When I met with her, she would ask about my new relationship, excited for me though somewhat distracted. I would tell her briefly and try to share her journey. I was moving further into life, she into death.
It was an experience that stayed with me for years. The constant integration of life and death. The inseparable experience, as we live, we die.
This week it struck me stronger than ever.
This week we celebrate my father’s passing so many years ago, and yet his ever-presence in our hearts and lives. And this week my love had a pretty serious car accident that he miraculously got out of with minimal injury.
In the waiting hours of the emergency room, when he was in great pain and could not move, I did not allow myself to imagine the worst. We could not afford those kinds of thoughts. I knew that the only truth is this moment. The only reality is the one we live right now. What will be is irrelevant. We sat and waited.
19 years ago, my father died very suddenly. We had no idea. There was no waiting. One minute he was with us, the next minute he was gone. Amazing how in an instant you’re whole world can change. I thought of that this week.
And I remembered my dear friend who had all that waiting to do. When her father eventually passed away, she was full of regret for what she had never said to him and had never heard him say.
19 years ago, I never got to tell my father how much I loved him, but I never doubted that he knew. And though he never got to tell me how much he loved me, I’ve always known too.
And this week, as I sat beside my love not knowing what would be, I don’t think either of us had anything that we needed to say.

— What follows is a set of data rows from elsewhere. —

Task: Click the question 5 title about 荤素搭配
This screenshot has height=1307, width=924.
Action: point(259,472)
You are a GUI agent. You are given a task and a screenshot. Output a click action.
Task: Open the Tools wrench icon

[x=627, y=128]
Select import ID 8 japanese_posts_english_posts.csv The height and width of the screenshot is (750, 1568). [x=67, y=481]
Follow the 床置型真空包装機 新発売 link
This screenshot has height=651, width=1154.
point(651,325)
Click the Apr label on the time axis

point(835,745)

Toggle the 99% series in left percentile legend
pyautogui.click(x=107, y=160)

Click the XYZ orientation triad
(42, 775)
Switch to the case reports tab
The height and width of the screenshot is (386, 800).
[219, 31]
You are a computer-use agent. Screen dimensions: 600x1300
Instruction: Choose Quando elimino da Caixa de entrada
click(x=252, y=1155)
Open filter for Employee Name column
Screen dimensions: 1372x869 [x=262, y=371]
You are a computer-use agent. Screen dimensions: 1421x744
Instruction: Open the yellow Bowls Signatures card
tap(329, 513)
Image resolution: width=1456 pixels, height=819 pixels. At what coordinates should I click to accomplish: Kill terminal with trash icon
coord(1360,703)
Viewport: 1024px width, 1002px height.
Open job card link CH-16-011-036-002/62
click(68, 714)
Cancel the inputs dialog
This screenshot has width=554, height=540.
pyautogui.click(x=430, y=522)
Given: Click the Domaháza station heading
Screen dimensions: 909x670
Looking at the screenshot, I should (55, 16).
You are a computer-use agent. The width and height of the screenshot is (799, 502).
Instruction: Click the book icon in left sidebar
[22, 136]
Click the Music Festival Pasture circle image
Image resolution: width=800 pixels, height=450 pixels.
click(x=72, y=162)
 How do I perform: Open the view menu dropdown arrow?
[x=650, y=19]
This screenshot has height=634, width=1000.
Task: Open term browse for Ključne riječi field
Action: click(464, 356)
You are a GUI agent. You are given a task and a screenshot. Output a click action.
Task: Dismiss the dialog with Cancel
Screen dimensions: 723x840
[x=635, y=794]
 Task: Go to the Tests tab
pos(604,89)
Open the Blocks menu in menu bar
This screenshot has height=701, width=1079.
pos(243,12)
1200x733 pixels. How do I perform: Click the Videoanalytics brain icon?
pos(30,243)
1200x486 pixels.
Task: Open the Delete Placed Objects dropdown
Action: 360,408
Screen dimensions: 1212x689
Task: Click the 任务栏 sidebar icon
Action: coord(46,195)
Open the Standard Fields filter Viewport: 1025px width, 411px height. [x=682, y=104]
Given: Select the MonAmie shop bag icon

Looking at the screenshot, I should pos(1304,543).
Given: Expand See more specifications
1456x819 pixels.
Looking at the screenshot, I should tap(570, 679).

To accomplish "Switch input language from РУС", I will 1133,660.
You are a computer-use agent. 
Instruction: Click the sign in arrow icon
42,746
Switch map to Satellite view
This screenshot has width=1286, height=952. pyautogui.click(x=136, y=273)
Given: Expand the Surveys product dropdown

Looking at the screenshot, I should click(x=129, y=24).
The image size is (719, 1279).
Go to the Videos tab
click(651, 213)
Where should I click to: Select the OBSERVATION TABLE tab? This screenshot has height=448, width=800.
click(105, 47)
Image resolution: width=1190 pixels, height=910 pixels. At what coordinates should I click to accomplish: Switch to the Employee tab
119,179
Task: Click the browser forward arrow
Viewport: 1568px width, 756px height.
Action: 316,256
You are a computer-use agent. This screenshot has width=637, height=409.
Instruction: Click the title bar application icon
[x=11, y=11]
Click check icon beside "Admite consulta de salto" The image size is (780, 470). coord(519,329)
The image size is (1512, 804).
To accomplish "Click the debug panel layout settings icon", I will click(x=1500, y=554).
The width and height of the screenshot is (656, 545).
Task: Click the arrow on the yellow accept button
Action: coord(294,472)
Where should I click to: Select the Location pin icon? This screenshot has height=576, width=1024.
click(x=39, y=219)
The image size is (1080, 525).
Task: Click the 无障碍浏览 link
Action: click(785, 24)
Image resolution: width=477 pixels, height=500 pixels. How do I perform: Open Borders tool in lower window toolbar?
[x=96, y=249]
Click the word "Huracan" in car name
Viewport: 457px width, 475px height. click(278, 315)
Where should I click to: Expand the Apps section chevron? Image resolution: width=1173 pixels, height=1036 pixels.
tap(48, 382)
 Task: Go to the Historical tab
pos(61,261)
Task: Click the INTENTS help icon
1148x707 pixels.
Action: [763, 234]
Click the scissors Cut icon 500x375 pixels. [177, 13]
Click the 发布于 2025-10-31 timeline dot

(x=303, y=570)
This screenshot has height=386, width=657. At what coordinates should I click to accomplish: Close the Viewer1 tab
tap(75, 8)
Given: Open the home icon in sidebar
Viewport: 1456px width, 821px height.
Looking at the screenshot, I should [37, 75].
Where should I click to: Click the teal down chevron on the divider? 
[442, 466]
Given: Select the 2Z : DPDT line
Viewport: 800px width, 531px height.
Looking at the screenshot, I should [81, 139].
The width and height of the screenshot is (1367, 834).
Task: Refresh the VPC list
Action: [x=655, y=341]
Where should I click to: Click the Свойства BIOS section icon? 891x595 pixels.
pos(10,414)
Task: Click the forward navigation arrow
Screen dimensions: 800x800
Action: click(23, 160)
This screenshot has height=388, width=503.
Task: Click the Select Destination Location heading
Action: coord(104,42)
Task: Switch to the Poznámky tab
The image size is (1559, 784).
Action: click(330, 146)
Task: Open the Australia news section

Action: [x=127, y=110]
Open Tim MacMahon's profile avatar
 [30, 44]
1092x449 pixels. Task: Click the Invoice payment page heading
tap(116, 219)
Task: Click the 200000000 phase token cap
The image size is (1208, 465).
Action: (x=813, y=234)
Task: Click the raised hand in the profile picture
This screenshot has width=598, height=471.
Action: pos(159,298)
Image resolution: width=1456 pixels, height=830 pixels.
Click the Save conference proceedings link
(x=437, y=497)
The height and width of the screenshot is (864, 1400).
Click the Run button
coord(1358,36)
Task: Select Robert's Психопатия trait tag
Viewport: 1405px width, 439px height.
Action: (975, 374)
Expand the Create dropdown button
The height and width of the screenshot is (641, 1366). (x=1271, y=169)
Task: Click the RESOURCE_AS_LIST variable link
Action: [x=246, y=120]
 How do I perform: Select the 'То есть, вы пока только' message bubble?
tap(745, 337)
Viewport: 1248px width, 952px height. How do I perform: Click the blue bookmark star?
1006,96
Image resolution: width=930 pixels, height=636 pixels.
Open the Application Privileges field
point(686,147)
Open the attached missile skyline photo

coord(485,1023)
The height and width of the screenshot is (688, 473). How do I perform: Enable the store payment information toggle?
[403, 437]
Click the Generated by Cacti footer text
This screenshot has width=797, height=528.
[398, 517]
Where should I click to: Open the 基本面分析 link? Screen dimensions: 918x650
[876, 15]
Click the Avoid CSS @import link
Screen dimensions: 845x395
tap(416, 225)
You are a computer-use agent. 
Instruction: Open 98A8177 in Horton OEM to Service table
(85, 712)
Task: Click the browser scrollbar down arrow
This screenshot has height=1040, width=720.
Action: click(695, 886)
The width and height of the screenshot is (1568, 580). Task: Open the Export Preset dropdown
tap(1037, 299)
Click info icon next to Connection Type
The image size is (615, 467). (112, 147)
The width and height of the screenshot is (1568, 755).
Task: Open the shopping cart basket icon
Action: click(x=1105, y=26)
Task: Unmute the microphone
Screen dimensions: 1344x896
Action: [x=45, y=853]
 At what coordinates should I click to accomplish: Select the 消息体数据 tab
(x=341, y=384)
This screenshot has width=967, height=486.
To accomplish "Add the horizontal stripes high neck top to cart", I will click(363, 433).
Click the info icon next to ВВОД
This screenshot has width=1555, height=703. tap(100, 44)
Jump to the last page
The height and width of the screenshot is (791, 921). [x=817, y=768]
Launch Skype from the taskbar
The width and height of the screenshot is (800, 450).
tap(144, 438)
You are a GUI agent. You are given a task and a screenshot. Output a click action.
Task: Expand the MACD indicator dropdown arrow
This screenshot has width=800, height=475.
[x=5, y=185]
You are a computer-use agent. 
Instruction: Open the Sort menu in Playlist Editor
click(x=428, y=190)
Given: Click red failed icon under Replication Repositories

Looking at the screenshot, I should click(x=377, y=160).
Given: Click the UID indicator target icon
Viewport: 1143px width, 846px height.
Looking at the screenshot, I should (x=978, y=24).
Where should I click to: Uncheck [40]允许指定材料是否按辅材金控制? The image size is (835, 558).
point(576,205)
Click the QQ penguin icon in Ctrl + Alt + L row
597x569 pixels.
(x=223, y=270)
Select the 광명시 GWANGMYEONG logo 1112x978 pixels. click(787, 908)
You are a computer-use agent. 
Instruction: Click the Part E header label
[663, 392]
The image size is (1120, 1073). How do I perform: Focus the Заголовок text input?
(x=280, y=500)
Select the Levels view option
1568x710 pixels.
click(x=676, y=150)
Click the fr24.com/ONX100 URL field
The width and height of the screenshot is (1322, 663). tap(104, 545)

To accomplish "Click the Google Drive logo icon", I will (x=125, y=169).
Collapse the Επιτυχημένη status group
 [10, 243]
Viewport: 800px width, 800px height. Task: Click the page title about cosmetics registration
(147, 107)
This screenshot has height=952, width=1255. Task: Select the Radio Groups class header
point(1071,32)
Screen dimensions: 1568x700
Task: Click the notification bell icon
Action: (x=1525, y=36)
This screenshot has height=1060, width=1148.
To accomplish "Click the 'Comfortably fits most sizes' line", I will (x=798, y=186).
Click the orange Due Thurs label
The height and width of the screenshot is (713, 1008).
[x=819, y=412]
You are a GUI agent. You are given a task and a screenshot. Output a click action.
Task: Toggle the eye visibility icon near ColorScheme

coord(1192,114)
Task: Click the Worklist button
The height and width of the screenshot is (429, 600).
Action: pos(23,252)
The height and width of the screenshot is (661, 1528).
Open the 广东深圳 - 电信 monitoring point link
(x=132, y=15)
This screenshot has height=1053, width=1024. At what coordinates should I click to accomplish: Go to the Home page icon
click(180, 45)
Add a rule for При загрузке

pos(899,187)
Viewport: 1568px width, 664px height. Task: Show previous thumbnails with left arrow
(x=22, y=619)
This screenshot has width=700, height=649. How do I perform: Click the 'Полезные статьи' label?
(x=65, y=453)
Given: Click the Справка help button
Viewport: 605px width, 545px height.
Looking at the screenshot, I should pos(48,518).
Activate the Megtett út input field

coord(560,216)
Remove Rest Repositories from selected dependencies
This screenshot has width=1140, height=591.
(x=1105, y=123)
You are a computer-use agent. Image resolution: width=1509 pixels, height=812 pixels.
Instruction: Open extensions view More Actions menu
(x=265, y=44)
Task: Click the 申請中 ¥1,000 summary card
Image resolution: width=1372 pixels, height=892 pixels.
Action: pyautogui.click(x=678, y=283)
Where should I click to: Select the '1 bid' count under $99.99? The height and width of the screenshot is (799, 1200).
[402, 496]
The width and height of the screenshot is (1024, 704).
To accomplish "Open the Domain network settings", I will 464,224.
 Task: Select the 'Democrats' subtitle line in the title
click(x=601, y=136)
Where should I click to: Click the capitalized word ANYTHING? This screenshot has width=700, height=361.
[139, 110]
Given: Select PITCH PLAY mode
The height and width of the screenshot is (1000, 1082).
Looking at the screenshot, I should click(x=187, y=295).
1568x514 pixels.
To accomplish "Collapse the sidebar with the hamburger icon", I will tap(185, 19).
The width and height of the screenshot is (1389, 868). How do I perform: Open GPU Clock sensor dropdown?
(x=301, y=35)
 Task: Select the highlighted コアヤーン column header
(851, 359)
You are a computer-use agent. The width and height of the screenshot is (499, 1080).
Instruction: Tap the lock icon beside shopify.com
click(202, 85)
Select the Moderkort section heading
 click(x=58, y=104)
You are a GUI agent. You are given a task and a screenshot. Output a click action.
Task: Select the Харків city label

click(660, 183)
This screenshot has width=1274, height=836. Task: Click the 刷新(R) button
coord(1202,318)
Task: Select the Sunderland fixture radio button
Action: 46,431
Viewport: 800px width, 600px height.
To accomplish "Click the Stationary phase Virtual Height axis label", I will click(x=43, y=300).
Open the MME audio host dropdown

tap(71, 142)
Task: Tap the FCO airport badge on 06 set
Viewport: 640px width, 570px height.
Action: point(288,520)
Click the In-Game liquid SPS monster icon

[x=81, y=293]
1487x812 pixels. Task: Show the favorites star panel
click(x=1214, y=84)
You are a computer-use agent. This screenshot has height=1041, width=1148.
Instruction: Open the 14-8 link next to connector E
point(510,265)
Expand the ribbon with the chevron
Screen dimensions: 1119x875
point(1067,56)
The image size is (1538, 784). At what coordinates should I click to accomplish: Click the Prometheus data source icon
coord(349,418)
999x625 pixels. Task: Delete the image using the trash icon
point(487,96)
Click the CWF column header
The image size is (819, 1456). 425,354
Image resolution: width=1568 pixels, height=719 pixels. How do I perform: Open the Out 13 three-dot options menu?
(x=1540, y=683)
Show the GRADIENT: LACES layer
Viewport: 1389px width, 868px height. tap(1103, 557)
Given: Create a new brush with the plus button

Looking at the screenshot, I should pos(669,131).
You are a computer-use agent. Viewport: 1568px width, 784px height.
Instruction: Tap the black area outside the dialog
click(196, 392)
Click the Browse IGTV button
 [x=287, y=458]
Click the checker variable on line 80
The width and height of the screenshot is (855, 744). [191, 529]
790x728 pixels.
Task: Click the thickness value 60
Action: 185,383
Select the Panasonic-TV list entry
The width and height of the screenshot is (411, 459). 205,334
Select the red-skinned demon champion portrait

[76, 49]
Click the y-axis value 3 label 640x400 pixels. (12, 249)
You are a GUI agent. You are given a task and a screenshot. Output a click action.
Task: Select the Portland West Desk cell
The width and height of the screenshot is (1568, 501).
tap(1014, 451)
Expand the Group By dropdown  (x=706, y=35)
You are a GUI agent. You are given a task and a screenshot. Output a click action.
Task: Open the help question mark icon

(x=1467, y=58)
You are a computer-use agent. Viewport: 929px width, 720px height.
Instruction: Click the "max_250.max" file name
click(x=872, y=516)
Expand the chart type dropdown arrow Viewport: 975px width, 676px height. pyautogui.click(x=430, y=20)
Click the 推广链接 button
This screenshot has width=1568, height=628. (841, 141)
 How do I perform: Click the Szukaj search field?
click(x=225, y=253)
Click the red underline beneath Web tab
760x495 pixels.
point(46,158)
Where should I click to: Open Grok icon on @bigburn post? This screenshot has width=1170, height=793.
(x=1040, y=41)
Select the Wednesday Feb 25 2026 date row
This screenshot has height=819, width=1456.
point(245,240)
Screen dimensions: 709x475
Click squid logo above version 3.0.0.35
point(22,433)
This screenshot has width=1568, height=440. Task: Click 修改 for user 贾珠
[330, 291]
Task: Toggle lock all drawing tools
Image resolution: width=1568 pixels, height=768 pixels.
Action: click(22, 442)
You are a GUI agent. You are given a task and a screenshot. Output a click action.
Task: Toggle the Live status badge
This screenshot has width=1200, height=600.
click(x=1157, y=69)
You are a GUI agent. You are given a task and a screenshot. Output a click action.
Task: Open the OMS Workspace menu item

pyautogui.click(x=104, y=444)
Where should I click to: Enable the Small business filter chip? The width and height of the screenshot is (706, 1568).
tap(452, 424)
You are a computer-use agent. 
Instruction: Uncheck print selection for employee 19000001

So, I am full of gratitude.
For the beautiful integration of life and death.
For the blessings and amazing grace that I have experienced.
And of course, I think about the entrepreneurial journey – the paradox we face every day; fear and joy, success and failure, it can feel like life and death.
One thing I know for sure, is that paradox is unavoidable and integration completely necessary. We cannot succeed without failure, we cannot experience joy without going through fear.
So my wish for you, my dear fellow travelers, storytellers, intrepid entrepreneurs is to be fully present in the moment – that is all we can do and the key to being truly grateful for every moment.